# Toronto Bass Pro clearance



## Stash (Jun 1, 2002)

Some ridiculous prices just went up on *old stock *bows and accessories.
Bear G2, G2XL, TRX32 bows, $99 (14 remaining as of last night)
Parker Buckhunter packages $99 (4 remaining)
Parker Extreme UL bows $199 (10 remaining)
"Carter" (Cobra) wrist releases (Cheap shot, Lockjaw) $10 - $20
Some sights, rests up to 90% off. A few other items.

I grabbed a Diamond bow for $99.


Mostly LH remaining in the $99 bows, but come by quick - these won't last long. (Sorry, I can't put anything on "hold" for more than 24 hours)


----------



## pintojk (Jan 31, 2003)

thanks for the update Stash


----------



## cath8r (Jan 17, 2003)

Where's that guy in college that posted up he wanted to get into archery and had a budget of $100.00??!!
Those prices are insane!


----------



## 3--d (Feb 15, 2005)

hey Stash...when did the clearence start?

Andy


----------



## Landscaping (Jul 23, 2007)

*Details*

Draw weights?
Draw Lengths?
Camo?
Package's?


----------



## Stash (Jun 1, 2002)

Started on the 16th - I didn't know about it until an hour after I started work at 2pm when a customer asked me about the "$100 bows over there" and I didn't know what she was talking about. 

I've been off for the weekend, but I'll bet it's all gone by Monday morning.

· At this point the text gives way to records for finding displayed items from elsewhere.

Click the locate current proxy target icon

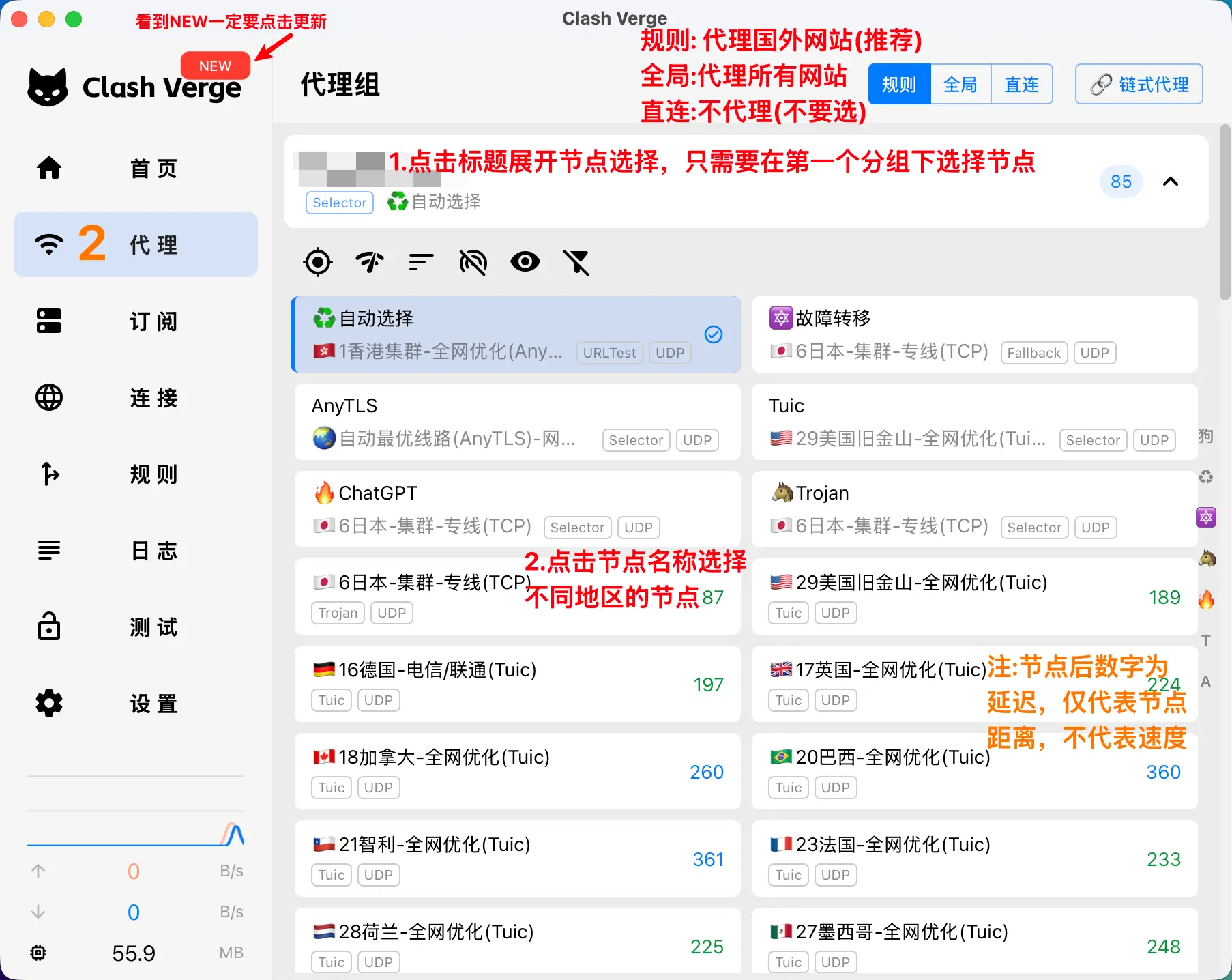tap(318, 262)
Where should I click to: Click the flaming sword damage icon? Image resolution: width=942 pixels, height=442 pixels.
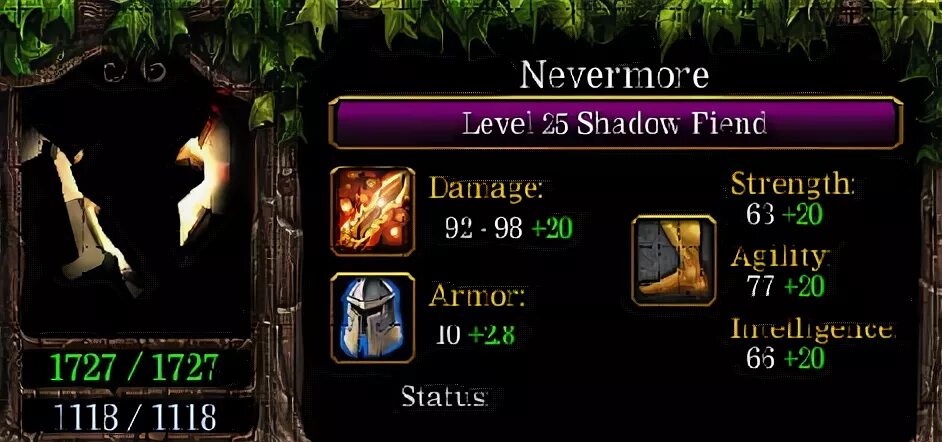[372, 211]
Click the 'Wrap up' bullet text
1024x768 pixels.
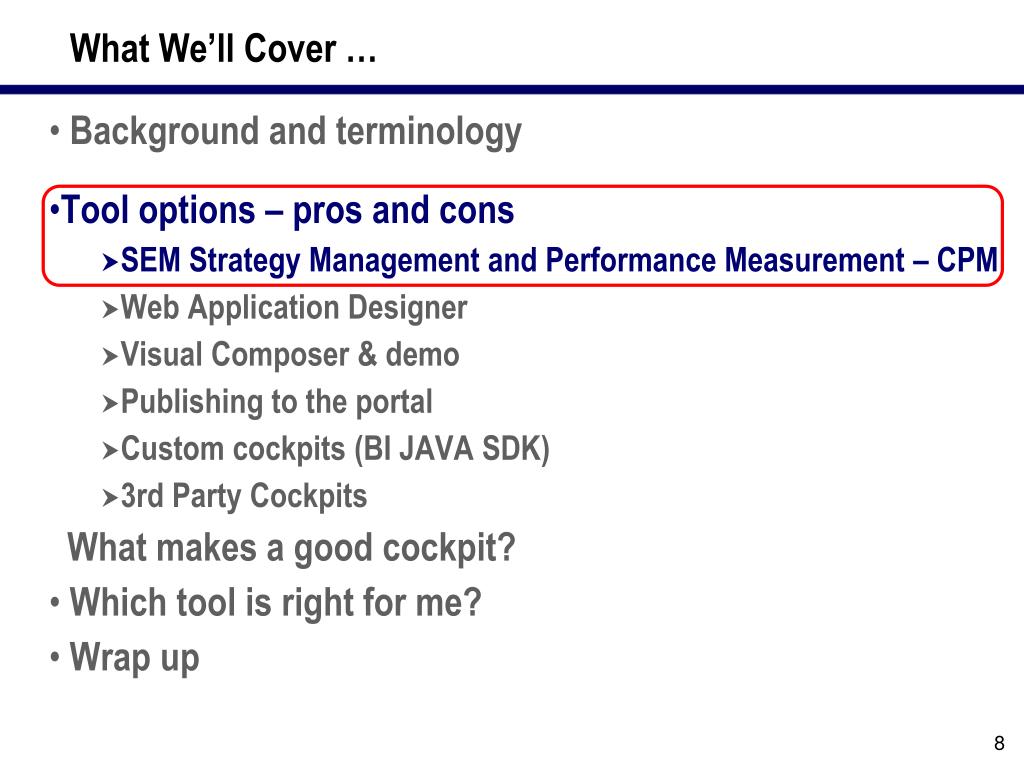134,658
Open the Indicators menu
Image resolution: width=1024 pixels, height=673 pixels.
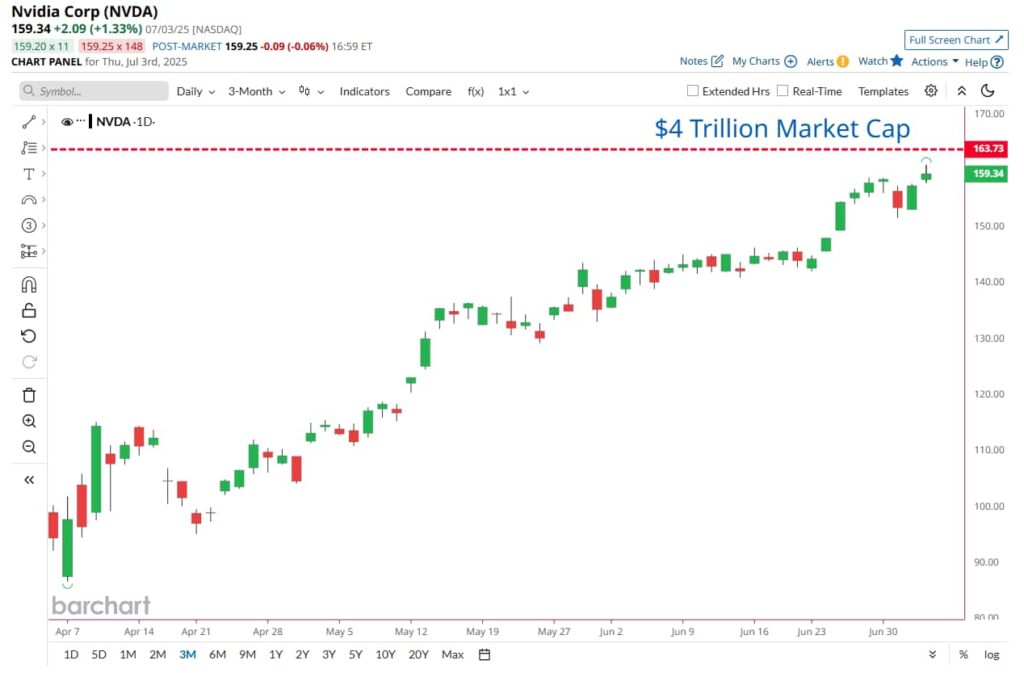pos(364,91)
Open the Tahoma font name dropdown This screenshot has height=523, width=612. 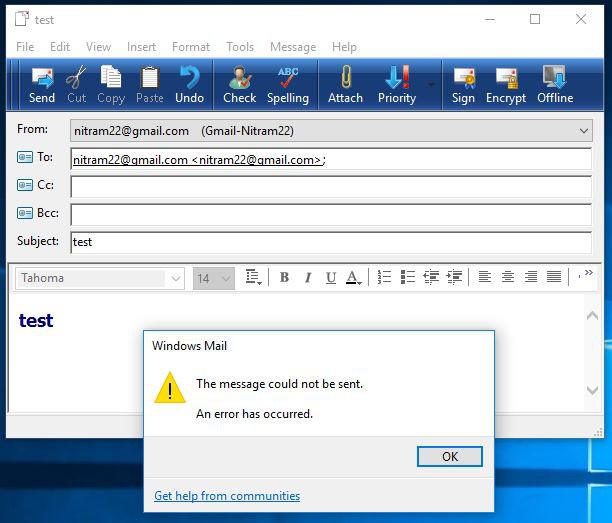(x=176, y=278)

I'll post on what's left in the morning (if I have time).


----------



## Mattones (Sep 25, 2008)

What kind of Diamond was it? I wouldnt mind getting the girlfriend started early hahah.:wink:


----------



## Stash (Jun 1, 2002)

Diamond Rapture Lite - kid's bow, 20-30#, 22-24" DL

There was one more, 30-40# 26" DL on Friday...probably gone by now.


----------



## Supershark (Dec 14, 2004)

wow


----------



## Stash (Jun 1, 2002)

Only about 12 bows remaining on clearance. Just a couple of left hand TRX32s at $100. A few Parker Extreme ULs at $200 in RH.


----------



## Mattones (Sep 25, 2008)

Stash said:


> Diamond Rapture Lite - kid's bow, 20-30#, 22-24" DL
> 
> There was one more, 30-40# 26" DL on Friday...probably gone by now.


damn  just perfect for the girlfriend haha.

very tempted to go there tonight but with traffic thats a no haha


----------



## Tzar (Oct 21, 2008)

Hey guys first post here, been lurking a little while.

Really wish I knew about this sale. I just took my hunter course this weekend and got my license, have been saving for a crossbow but for that price I would have gotten a bow instead.
Just curious, are there any crossbows on sale at all before driving down there? I'm a uni student so money is tight.

I've only had my license 2 days but its already killing me. A friend who is not a hunter has 50 acres of private farm land and bush in Niagara crawling with deer and yotes which I can hunt on but I have nothing to hunt with! 

Argggg, I need some venison, I'm sick of kraft dinner!


----------



## Stash (Jun 1, 2002)

Sorry, no crossbows on sale at this time. I also doubt if there will be any other similar clearance on bows at the store anytime soon - this got rid of some bows that had been in stock since the store opened 4 years ago, and there's nothing left that's that old. There have been big markdowns after Christmas the last few years, but I can't say for sure if that'll happen again.


----------